Madras Times - "Nós a tínhamos procurado tanto", diz mãe de jovem resgatada após terremoto na Colômbia

"Nós a tínhamos procurado tanto", diz mãe de jovem resgatada após terremoto na Colômbia
"Nós a tínhamos procurado tanto", diz mãe de jovem resgatada após terremoto na Colômbia / foto: David SALAZAR - AFP

"Nós a tínhamos procurado tanto", diz mãe de jovem resgatada após terremoto na Colômbia

Em meio a gritos de alegria e aplausos, Daniela Largo foi resgatada entre os escombros de um hotel no centro de Pereira, enquanto se esgotam as esperanças de encontrar sobreviventes do potente terremoto que devastou essa e outras cidades do oeste da Colômbia.

Tamanho do texto:

A mulher passou mais de 35 horas debaixo dos escombros do prédio, enquanto dezenas de socorristas com cães e voluntários trabalham dia e noite para remover pedaços de muro caídos após o terremoto de magnitude 7,4, registrado na segunda-feira.

Enrolada em uma manta azul e em uma maca, Largo, de 32 anos, foi levada para uma ambulância.

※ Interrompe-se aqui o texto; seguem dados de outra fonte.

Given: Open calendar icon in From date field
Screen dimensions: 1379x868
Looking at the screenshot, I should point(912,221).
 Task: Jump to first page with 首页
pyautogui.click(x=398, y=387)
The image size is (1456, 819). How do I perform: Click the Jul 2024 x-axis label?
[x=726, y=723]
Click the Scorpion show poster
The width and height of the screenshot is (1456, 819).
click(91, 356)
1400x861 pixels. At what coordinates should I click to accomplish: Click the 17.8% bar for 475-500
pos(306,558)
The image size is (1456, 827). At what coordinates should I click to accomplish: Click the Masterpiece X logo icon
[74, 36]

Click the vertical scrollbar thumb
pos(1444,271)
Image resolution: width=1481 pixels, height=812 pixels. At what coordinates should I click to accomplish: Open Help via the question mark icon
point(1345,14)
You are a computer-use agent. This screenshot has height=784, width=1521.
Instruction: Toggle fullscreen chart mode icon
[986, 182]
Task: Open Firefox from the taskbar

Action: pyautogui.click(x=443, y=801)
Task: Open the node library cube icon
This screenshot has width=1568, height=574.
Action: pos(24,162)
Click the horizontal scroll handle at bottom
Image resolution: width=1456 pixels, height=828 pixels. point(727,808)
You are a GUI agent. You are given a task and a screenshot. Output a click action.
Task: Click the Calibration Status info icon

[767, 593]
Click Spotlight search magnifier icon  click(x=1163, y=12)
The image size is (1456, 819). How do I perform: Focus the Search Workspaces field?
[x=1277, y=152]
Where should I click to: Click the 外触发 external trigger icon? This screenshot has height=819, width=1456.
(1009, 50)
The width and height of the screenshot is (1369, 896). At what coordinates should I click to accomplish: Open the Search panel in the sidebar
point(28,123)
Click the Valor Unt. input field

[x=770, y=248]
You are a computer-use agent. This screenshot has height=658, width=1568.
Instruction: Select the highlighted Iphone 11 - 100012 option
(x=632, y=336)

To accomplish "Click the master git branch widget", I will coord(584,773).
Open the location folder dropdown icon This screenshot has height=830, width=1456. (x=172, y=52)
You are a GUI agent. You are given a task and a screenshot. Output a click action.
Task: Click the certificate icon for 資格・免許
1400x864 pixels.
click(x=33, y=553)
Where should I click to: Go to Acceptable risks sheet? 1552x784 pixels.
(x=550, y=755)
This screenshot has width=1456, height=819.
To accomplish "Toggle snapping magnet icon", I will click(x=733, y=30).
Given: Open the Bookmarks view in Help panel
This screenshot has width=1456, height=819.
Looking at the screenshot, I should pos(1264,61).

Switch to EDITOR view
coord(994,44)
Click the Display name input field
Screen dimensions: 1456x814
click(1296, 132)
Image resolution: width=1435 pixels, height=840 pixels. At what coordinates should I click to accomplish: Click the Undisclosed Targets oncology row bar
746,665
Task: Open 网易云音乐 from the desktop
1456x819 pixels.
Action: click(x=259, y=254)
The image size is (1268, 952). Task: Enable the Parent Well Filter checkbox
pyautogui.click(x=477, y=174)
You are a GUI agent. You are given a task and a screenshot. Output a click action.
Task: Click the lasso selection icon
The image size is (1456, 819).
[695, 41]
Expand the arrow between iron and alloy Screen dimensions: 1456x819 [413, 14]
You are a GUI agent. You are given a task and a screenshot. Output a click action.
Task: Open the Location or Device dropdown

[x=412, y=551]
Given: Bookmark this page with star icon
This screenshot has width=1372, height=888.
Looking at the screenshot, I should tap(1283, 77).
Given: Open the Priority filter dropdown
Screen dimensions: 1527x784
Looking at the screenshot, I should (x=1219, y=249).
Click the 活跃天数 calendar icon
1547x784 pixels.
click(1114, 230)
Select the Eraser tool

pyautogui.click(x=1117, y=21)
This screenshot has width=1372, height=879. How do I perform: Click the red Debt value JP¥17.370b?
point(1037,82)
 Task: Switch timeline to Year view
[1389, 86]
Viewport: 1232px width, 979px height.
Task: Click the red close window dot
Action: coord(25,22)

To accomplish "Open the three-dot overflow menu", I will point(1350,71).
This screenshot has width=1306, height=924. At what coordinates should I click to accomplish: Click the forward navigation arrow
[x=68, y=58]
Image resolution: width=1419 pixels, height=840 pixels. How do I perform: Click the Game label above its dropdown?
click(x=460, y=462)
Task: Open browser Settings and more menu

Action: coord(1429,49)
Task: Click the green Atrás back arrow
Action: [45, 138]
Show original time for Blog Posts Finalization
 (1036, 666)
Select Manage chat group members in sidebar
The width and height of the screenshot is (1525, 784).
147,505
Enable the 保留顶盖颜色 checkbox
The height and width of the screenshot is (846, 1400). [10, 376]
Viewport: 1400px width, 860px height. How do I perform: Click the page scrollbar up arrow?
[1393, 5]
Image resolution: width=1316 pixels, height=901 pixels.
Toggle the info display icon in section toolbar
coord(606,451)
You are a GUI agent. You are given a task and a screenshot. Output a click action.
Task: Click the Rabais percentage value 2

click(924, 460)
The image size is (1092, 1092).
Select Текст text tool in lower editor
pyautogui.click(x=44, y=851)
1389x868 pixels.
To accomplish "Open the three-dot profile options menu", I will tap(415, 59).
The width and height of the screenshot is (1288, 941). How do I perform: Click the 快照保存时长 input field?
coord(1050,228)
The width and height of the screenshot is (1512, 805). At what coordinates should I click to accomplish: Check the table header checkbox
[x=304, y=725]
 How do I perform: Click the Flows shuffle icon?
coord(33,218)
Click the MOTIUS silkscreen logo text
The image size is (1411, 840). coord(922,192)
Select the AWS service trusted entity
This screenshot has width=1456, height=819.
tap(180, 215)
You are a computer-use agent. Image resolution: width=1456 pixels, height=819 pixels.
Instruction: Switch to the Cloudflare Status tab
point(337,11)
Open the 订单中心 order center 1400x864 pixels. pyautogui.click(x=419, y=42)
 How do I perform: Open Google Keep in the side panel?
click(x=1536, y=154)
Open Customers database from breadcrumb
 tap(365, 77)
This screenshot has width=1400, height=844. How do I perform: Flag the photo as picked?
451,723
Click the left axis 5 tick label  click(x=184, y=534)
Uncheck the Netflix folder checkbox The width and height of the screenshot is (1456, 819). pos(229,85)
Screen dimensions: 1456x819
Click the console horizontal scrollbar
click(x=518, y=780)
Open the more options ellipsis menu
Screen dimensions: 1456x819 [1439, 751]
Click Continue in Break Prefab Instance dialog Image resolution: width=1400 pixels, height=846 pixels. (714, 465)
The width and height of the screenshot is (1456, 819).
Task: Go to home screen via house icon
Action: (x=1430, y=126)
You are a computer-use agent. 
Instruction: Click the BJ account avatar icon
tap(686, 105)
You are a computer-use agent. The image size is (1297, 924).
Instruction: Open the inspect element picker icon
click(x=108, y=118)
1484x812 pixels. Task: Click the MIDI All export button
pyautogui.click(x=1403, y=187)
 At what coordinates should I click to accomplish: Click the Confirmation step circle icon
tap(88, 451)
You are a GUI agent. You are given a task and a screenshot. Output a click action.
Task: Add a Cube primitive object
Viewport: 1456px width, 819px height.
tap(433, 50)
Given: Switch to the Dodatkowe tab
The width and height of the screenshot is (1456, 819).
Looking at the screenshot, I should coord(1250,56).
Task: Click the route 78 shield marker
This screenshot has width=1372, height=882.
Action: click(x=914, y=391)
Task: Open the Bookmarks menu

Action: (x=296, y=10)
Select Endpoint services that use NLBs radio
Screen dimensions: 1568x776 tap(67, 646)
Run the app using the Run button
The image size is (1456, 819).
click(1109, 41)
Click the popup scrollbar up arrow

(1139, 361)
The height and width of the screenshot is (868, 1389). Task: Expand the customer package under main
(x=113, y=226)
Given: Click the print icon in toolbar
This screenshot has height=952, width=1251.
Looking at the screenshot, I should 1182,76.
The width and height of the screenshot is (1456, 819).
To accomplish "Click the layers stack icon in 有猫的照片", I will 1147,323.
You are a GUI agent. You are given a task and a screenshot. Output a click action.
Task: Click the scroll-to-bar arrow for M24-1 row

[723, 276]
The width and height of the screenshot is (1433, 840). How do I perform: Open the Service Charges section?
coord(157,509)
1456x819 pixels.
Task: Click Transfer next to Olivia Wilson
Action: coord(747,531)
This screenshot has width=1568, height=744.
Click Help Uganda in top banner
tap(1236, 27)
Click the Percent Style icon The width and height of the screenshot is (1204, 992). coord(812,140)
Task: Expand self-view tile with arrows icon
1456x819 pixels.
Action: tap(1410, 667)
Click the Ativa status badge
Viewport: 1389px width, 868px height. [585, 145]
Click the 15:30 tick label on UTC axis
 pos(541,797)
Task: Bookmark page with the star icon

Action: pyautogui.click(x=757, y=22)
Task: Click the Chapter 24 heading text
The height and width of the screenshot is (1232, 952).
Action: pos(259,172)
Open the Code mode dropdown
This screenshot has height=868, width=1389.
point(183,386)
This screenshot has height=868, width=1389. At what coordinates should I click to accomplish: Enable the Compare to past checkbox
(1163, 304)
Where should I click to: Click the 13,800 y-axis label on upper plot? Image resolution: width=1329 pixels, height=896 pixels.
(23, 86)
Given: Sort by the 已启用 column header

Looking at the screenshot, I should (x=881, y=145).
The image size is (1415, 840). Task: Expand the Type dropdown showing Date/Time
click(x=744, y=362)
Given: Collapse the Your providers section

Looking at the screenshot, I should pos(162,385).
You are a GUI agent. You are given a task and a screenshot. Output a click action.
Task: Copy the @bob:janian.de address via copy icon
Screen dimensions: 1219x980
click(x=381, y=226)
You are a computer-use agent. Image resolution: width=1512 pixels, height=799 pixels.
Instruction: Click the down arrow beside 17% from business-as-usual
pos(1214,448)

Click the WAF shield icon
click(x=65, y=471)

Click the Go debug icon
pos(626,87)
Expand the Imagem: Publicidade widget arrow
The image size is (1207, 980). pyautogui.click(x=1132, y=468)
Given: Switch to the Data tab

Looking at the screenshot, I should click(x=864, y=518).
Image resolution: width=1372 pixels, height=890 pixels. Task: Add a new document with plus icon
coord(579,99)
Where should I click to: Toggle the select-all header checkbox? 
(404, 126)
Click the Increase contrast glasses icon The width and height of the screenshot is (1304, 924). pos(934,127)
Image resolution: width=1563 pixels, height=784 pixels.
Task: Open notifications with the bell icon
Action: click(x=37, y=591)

Os socorristas se abraçavam e gritavam alegres ao seu redor.

"Estou feliz porque a tínhamos procurado tanto (...) e no momento em que estávamos perdendo as esperanças, recebemos um telefonema" que voltou a acendê-la, disse à AFP sua mãe, Sandra Milena Pérez, de 50 anos.

Um vizinho que participava das buscas "ouviu que estavam pedindo ajuda", alertou os outros socorristas e desde a tarde de terça-feira começaram a retirar os escombros.

Quando a noite caiu, acenderam as lanternas e continuaram a trabalhar incansavelmente apesar da penumbra que envolve esta cidade, que ficou sem eletricidade em quase todos os bairros após o tremor.

"Agradeço de todo o coração porque graças a ele (o vizinho) hoje estamos felizes (...) porque em casa a está esperando um filho" de 12 anos, acrescentou sua mãe, que é dona de casa.

Largo foi levada para um hospital, onde seu estado de saúde é avaliado.

- Buscas e medo -

O resgate não foi fácil. Largo estava debaixo de um dos pisos do prédio que prendia suas pernas. Os socorristas, agachados, tentavam alcançá-la.

"Daniela, feche os olhos!", gritavam os socorristas, protegidos com capacetes e coletes refletores enquanto tentavam tirá-la.

A mãe viveu momentos de "muita angústia", relatou, emocionada. Mas "com paciência, esperando", foi recompensada.

Pela manhã, a AFP registrou Pérez em um cartaz de "procura-se" com a foto de sua filha, enquanto percorria os arredores.

Pereira foi uma das cidades mais afetadas pelo terremoto, que deixou centenas de feridos.

Na terça-feira, as autoridades revisaram para baixo o número de mortos, para um total de 216, depois que o governo do Vale do Cauca e a Prefeitura de Cali corrigiram os números anteriores.

Os socorristas continuam as buscas na montanha de escombros de onde Largo foi retirada.

"Se alguém me ouve, grite ou faça um barulho", clamava um deles, pedindo "silêncio" aos demais.

Em uma área vizinha, Viviana Loaiza estava inconsolável.

Ela vai completar dois dias procurando seu irmão, Pablo, uma pessoa sem teto de 29 anos, sob os escombros de um prédio que tinha uma padaria no térreo e apartamentos nos outros andares.

"Vemos que tiram e tiram e não conseguem encontrar nada", diz, aos prantos, esta mulher de 39 anos, que trabalha vendendo café nas ruas.

Ela estava com o irmão comprando pão quando o terremoto começou. Ela saiu e "ele foi correndo para dentro da padaria", quando tudo veio abaixo.

A mulher passa as noites em um parque juntamente com a filha e uma tia porque sua casa também colapsou.